Look at this, (Preston running down a giant outdoor corridor) you can't build that.

This truck that's about to pull up, is a Mancat IA1 I think which is a German firefighting machine originally developed for NATO I think. This is an amazing machine.  It's a thousand horsepower automatic transmission, top speed of 140 clicks. Does zero to a hundred in 25 seconds. That by the way is loaded with forty tons of water. So when they talk about German engineering you know they're not really kidding.

There are people who were bothered I think, by the fact that Dupont expresses what could be construed as emotion in this scene, and certainly does and by the end we find out he is in fact feeling. I don't think that's a surprise to anybody because it was always my approach or my assumption that uh, we as a society believe that one of the fundamental tenants of any dictatorship is hypocrisy so it shouldn't be any surprise that Stalin is not living according to his own needs and it should also not be a surprise, I don't think, to the audience that the people who are beneath the dictator don't, while perhaps being observant of his behavior don't speak up about it, because that's one good way of being lined up against a wall and being shot.
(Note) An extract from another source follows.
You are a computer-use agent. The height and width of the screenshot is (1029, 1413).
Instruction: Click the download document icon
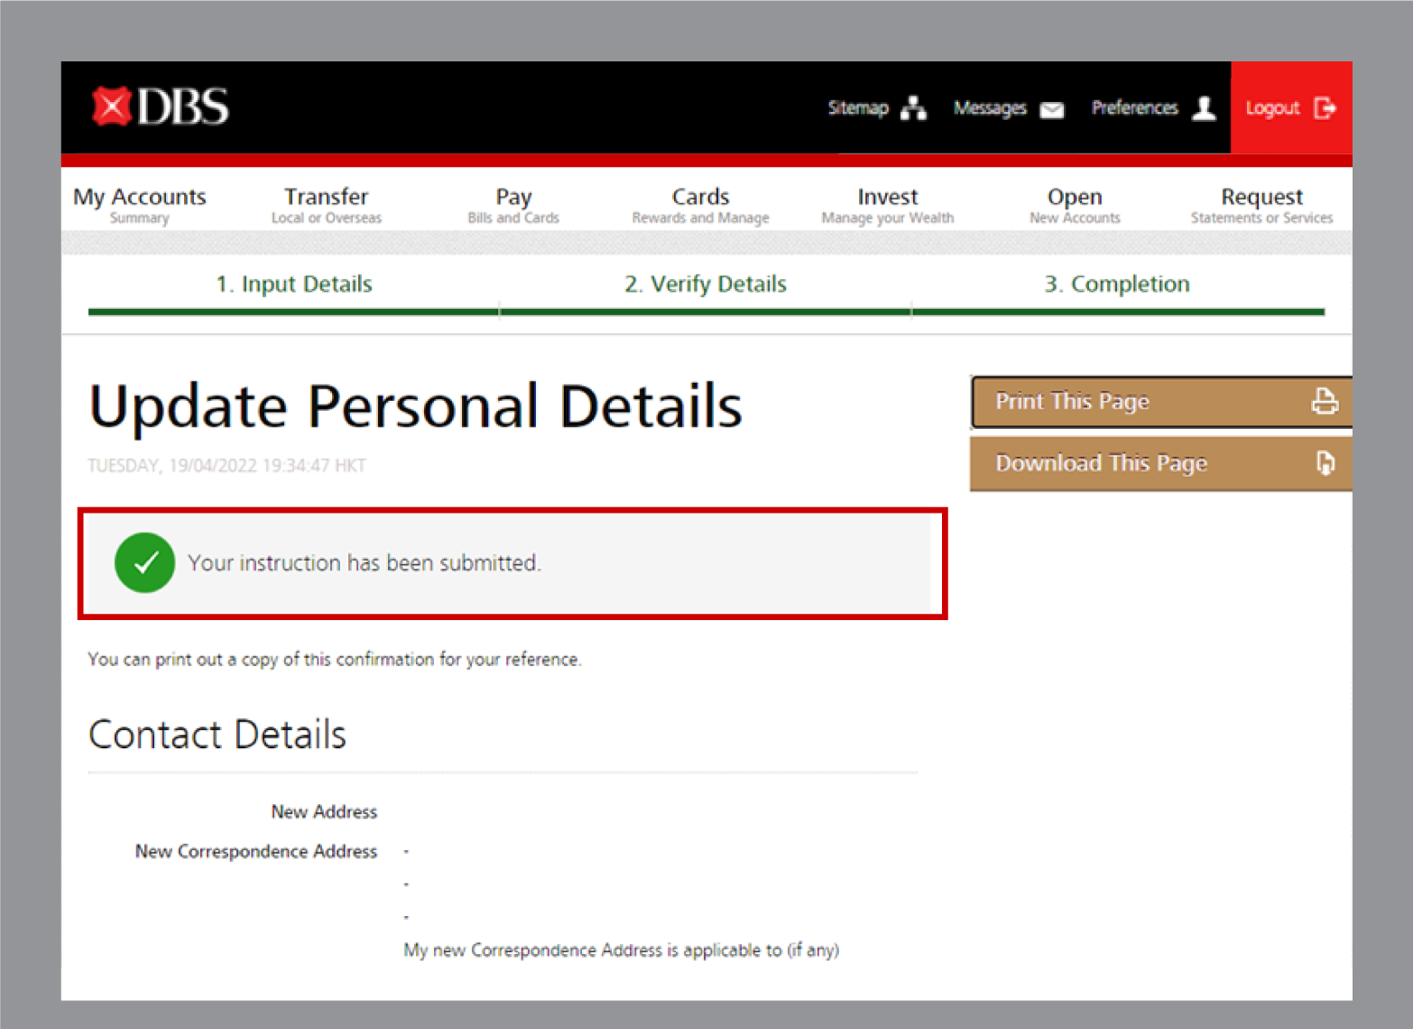point(1324,463)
Anyway that's why I felt it was perfectly alright for Dupont to express his hypocrisy because that's what we expect. Not only that but the irony of this movie I think is that the only true believer in the system is Grammaton Cleric John Preston. And it is that fact that he, in the beginning of the film, truly believes in the Dogma of the society that makes him noble. He is not doing what he is doing knowing that it is fundamentally hypocritical. That's what makes him good, and it's the fact that the other people like Taye and Angus here are um, perpetrating the tenants of the society while being conscious of the fact that they're being hypocritical that makes them evil.